#### Prompt:
Update the items in the stretch from the line containing "Task: Click the scissors Cut icon" through the line containing "(x=63, y=657)", replacing "icon" with "button" and leaving everything else unchanged. Return only those lines.

#### Records supplied:
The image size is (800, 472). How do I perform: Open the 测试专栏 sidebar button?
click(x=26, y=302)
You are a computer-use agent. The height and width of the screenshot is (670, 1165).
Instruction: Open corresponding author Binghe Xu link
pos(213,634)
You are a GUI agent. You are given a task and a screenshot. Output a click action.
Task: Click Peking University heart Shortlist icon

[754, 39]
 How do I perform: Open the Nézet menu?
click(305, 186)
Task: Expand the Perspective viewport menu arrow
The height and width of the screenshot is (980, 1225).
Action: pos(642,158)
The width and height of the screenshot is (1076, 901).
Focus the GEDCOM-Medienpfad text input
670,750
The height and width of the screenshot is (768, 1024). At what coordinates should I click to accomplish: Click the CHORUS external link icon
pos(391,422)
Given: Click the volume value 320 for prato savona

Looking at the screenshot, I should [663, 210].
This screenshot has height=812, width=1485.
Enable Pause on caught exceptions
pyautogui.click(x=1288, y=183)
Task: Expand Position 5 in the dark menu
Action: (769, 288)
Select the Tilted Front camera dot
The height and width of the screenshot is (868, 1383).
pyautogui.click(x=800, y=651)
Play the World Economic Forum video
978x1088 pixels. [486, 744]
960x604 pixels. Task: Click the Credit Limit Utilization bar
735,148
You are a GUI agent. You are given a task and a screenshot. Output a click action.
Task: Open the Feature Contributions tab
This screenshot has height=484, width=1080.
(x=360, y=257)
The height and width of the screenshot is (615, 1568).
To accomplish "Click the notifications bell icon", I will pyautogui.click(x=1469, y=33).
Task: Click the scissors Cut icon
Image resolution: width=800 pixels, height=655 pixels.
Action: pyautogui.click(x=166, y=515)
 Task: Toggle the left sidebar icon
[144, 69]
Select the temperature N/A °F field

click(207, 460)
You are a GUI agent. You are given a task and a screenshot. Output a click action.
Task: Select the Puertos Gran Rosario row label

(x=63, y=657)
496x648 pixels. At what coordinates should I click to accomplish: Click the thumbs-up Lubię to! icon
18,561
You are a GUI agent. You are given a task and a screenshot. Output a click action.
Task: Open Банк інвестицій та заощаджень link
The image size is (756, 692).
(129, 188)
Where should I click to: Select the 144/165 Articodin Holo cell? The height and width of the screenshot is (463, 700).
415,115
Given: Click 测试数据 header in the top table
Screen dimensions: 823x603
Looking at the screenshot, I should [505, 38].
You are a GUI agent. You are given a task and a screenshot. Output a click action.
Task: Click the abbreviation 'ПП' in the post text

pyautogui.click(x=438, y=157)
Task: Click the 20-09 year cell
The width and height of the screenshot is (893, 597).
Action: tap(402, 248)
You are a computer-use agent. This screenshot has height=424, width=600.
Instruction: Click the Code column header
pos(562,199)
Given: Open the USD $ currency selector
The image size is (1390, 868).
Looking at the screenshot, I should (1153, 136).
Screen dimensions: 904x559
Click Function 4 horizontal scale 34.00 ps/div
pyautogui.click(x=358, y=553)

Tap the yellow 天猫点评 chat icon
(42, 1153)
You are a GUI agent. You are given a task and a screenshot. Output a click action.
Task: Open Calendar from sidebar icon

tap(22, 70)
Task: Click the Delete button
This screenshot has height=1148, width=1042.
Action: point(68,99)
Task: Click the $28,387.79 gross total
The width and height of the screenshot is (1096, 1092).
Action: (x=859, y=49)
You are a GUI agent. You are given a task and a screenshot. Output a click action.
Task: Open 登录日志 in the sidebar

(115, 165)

#### Solution below:
Task: Click the scissors Cut button
Image resolution: width=800 pixels, height=655 pixels.
Action: pyautogui.click(x=166, y=515)
 Task: Toggle the left sidebar button
[144, 69]
Select the temperature N/A °F field

click(207, 460)
You are a GUI agent. You are given a task and a screenshot. Output a click action.
Task: Select the Puertos Gran Rosario row label

(x=63, y=657)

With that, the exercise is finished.